**What needs to be done**.
Starting at the line with "Screen dimensions: 782x621" and ending at the line with "This screenshot has", rewrite those listing lines with "column header" replaced by "column title" and everything else kept the same.

**Given entries**.
————

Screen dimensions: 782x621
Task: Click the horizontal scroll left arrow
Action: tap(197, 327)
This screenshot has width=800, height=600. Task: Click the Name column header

————

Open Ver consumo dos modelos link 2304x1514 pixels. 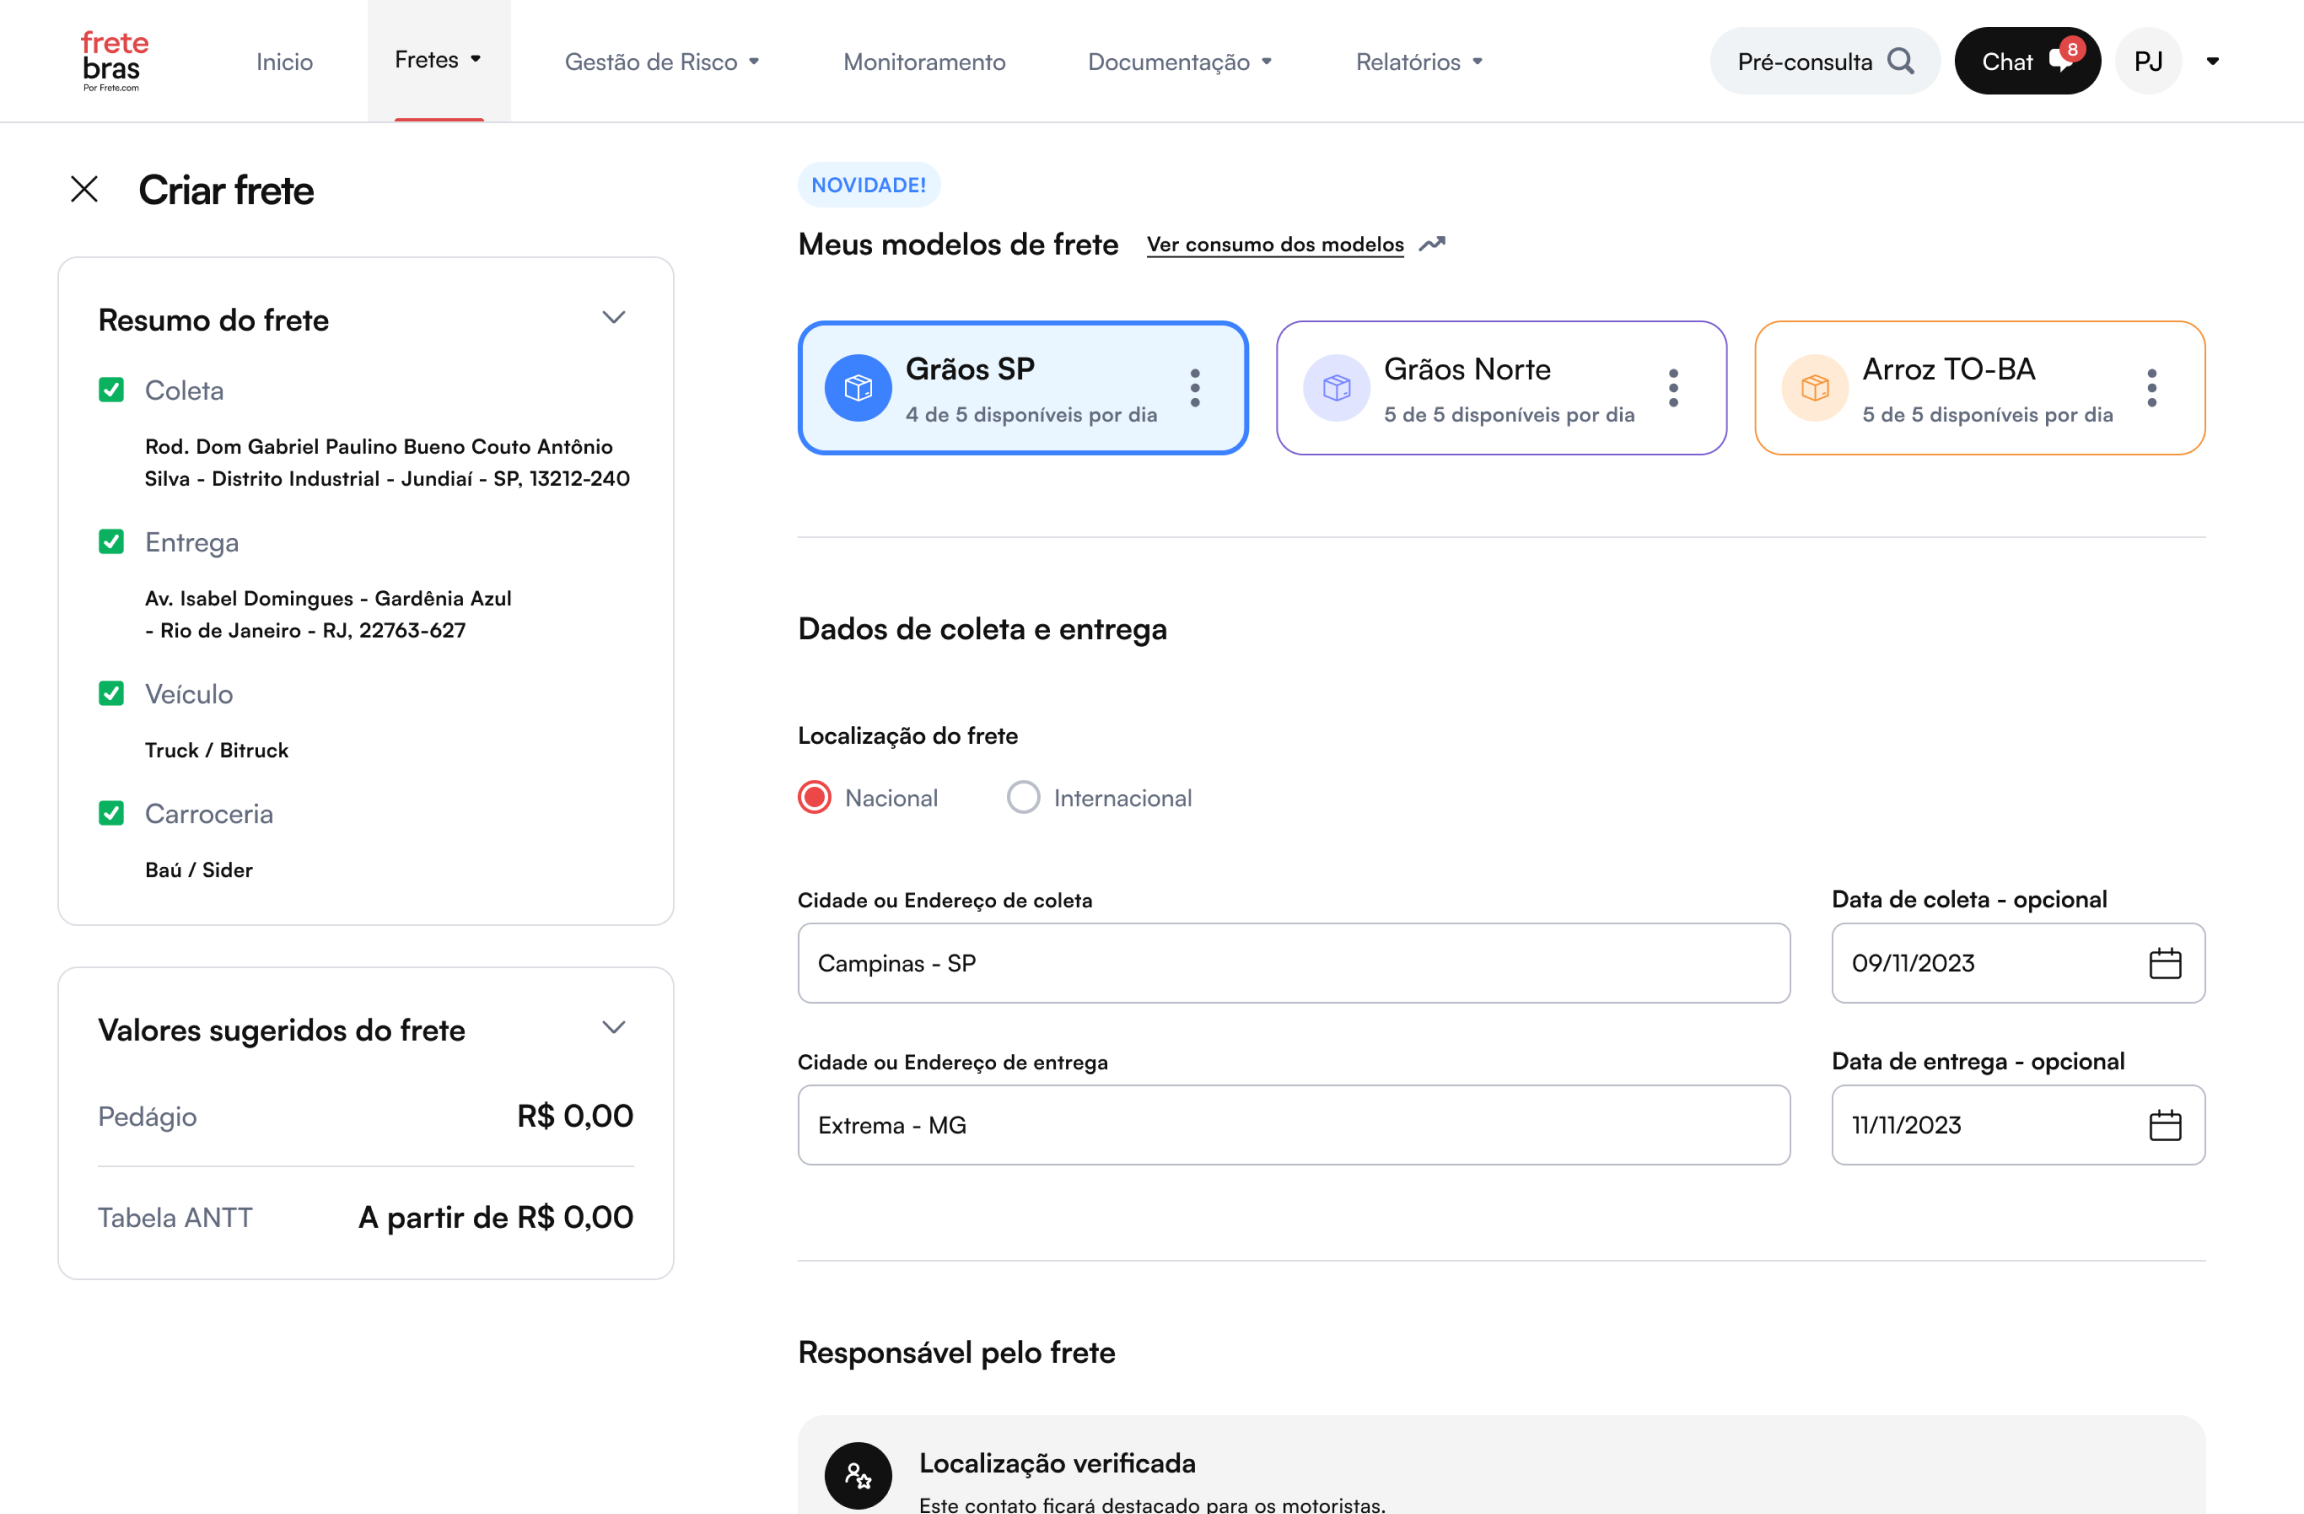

————

**Task solution**.
Screen dimensions: 782x621
Task: Click the horizontal scroll left arrow
Action: tap(197, 327)
This screenshot has width=800, height=600. Task: Click the Name column title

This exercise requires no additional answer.